Client Navigator

Rimrock FoundationBillings, MT
Hybrid

About The Position

The Client Navigator provides care coordination services to support timely access to appropriate levels of care. This role involves completing required screenings and risk assessments in alignment with CCBHC standards, including behavioral health, suicide and overdose risk, and social determinants of health (SDOH), to inform service needs and coordination. The Client Navigator facilitates referrals and linkage to internal and external medical, behavioral health, and community-based services, ensuring continuity of care through follow-up, care transitions, and collaboration with interdisciplinary team members and community partners. This position also identifies and responds to urgent and emergent needs, including coordination of and connection to 24/7 crisis services, to support safety and stabilization. The role ensures all services, documentation, and communication comply with applicable state statutes and rules, CARF standards, and federal regulations including HIPAA and 42 CFR Part 2, as well as organizational policies and procedures. The Client Navigator maintains accurate and timely documentation and represents the organization professionally, promoting its mission while fostering positive relationships with clients, families, referral sources, and community partners.

Requirements

  • Bachelor’s Degree in Human Service or Social Work field or equivalent experience in lieu of a degree is required.
  • Ability to plan, organize work and identify needed resources for clients and linking clients to resources.
  • Record keeping skills.
  • Speaking skills.
  • Writing skills.
  • Marketing and public relations skills.
  • Computer and word processing ability.
  • Counseling skills for this population.

Nice To Haves

  • One year of experience working in the Mental Health or SUD field is preferred.

Responsibilities

  • Conducts initial intake functions, including completion of required screening tools in alignment with CCBHC standards, such as behavioral health screenings, risk assessments (including suicide and overdose risk), and screening for social determinants of health (SDOH).
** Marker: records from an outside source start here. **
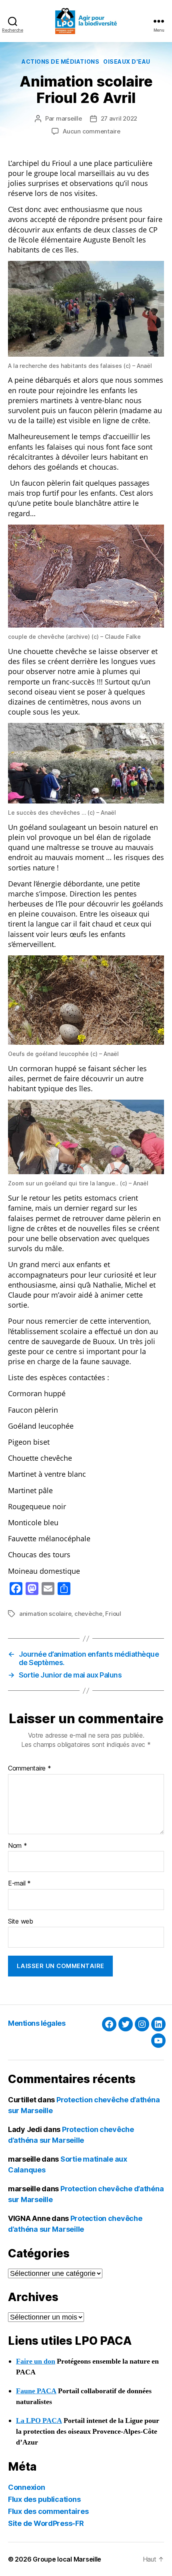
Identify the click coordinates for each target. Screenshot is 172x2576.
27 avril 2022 (119, 118)
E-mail (19, 1883)
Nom (17, 1845)
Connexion (26, 2487)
Gathers demographic and clinical information and facilitates timely and appropriate referral processing.
  • Ensures immediate identification of urgent or emergent needs and initiates appropriate response protocols.
  • Provides comprehensive care coordination to individuals referred for services, ensuring timely access to care in accordance with CCBHC access standards.
  • Assists individuals in identifying appropriate services and facilitates referrals and linkage to internal and external providers, including medical, behavioral health, and community-based resources.
  • Maintains collaborative relationships with referral sources and community partners.
  • Screens for and responds to crisis needs, including assessing risk and ensuring individuals have access to 24/7 crisis services as required by CCBHC standards.
  • Facilitates warm handoffs to crisis providers, mobile crisis teams, or higher levels of care as appropriate, and ensures follow-up and care coordination after crisis episodes to support continuity and stabilization.
  • Functions as an active member of the interdisciplinary treatment team.
  • Participates in staffings and meetings as scheduled, providing input on individual needs, risk factors, and progress.
  • Communicates using person-centered, trauma-informed, culturally responsive, and recovery-oriented approaches.
  • Assists individuals in identifying strengths, needs, and preferences; supports the development of person-centered goals; and coordinates services to support goal attainment.
  • Provides ongoing monitoring, follow-up, and care transitions to ensure continuity of care, including coordination across levels of care and with external providers.
  • Maintains accurate, timely, and complete documentation in accordance with organizational policies, CCBHC requirements, CARF standards, and state and federal regulations.
  • Ensures documentation supports continuity of care and compliance with required timeframes.
  • Effectively communicates, both verbally and in writing, with individuals, families (as appropriate and authorized), team members, and external agencies to support integrated care and service coordination, while adhering to confidentiality regulations including HIPAA and 42 CFR Part 2.
  • Demonstrates working knowledge of CCBHC model requirements, including integrated care, whole-person care, 24/7 crisis response, and coordination across systems.
  • Participates in ongoing training and continuing education, attends all required staff meetings and in-services, and completes a minimum of 10 hours of continuing education annually.
  • Performs all other duties as assigned.